[DATA TO EXAMINE — start]
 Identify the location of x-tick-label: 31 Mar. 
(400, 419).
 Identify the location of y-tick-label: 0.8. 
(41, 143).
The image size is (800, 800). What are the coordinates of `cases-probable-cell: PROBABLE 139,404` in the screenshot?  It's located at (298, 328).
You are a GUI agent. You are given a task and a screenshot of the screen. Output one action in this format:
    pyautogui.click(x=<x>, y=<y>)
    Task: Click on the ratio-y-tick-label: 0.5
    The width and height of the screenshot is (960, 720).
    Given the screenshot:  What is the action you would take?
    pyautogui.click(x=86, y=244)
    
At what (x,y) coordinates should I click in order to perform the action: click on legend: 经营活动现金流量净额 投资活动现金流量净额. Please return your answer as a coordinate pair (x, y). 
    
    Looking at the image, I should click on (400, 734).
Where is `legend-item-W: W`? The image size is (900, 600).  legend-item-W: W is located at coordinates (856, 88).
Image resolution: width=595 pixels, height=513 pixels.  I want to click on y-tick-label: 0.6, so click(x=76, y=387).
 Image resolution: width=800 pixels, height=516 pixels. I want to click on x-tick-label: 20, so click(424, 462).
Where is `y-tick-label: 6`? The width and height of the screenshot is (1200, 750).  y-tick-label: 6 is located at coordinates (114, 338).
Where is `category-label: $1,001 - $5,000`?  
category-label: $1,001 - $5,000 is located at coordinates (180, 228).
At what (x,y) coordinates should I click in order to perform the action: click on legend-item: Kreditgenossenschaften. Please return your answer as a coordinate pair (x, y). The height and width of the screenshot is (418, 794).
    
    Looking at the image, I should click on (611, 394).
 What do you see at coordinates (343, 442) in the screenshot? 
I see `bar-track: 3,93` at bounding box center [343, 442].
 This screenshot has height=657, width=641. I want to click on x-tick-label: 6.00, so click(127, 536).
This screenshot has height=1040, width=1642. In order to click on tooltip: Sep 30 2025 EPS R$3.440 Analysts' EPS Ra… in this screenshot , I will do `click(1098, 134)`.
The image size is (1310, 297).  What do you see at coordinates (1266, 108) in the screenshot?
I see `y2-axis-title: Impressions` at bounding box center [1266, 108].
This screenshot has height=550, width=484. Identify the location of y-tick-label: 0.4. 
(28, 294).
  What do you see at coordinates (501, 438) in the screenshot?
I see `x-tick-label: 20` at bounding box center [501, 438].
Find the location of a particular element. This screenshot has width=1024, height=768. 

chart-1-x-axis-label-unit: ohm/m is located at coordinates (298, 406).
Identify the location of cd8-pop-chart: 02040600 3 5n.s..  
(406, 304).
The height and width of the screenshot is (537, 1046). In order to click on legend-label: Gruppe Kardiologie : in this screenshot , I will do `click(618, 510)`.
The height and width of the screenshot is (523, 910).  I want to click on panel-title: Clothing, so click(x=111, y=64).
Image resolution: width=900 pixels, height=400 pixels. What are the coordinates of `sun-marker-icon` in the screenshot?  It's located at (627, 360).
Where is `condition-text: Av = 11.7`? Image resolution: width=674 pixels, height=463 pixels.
[DATA TO EXAMINE — finish]
### TASK REQUIREMENTS
Give the lines as a numbered list, starting at the line that contains "Identify the location of y-tick-label: 0.8." and ending with the line that contains "The image size is (800, 800).". Leave out any blank lines.

### REPLY TO THE EXERCISE
1.  Identify the location of y-tick-label: 0.8. 
2. (41, 143).
3. The image size is (800, 800). What are the coordinates of `cases-probable-cell: PROBABLE 139,404` in the screenshot?  It's located at (298, 328).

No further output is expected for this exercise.